ドナルド・トランプ氏は、キーア・スターマー英首相が辞任するとの報道について、ほぼ事実上認めた。スターマー政権による北海油田の新規開発免許の禁止が、同氏の政治的失墜の主因であると指摘した。
トランプ氏は6月21日土曜日、Truth Socialに投稿し、スターマー氏は移民とエネルギーの2つの問題で「大きく失敗した」と指摘し、英国に対して「北海の石油を開放せよ」と要求した。
英国政府は2025年11月26日、新たな石油・ガス探査免許を付与しないと発表した。この措置を講じた最大の経済大国となったもの。直後から批判が高まり、その政治的コストは急速に拡大している。
米国・イスラエルとイランの紛争により、中東全域の石油・ガス供給が混乱し、英国のエネルギー価格も急騰した。この紛争勃発以降、ブレント原油は1バレル約73ドルから114ドル近くまで上昇。オランダTTFの6月ガス先物も約50%上昇した。
Ofgem(ガス・電力市場局)は家庭向けエネルギー価格上限を7月から13%引き上げると発表した。年間の標準的なデュアル燃料(電気・ガス併用)料金は1641ポンドから1862ポンドへ上昇。ガス料金は24%増加、電気料金は5%上昇となる。

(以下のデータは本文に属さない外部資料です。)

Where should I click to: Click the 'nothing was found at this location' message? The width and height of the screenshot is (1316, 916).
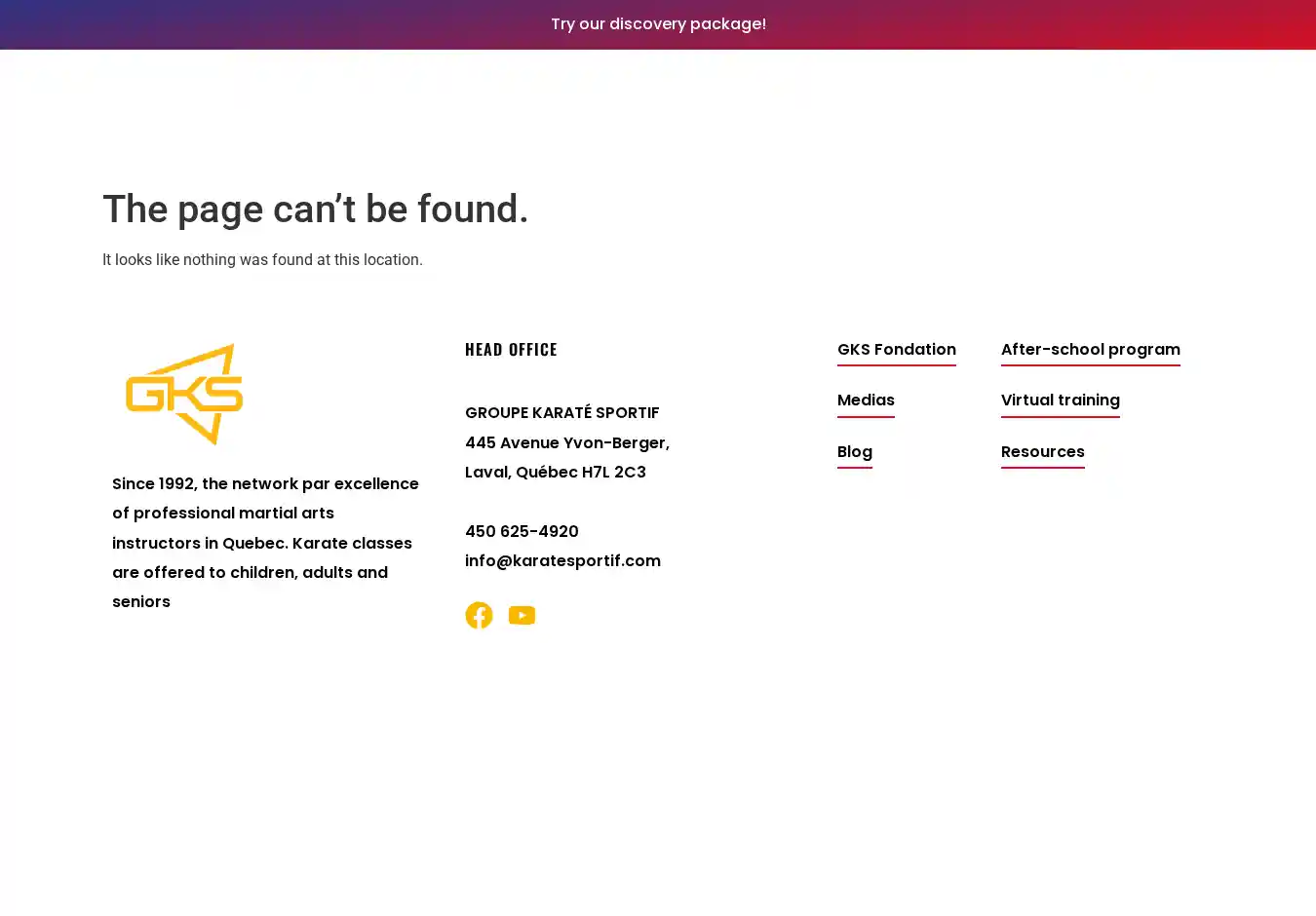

批評家らは、北海油田禁止がこうした衝撃による英国の脆弱性を深めたと指摘している。ただし、オックスフォード大学スミス校のアナリストによれば、北海油田の採掘最大化による家計の節約効果は年間16〜82ポンドにとどまる。国内原油であっても販売価格は世界市場価格で決まるため。
トランプ氏は以前、記者団に対し「スターマー氏は親切な人物だ」と述べつつも、「移民政策の見直し」と「石油掘削の再開」が必要だと警告していた。今回の投稿ではこうした曖昧さを完全に排除した。
スターマー氏は地方選で大敗し、政権基盤が大きく揺らいだ。アンディ・バーナム氏の補欠選挙での大勝も打開策にはならなかった。スターマー氏の辞任を正式に求める労働党議員は約100人に上る。
英国メディアは、月曜日にも公式発表がある見通しだと日曜日に一斉に報じた。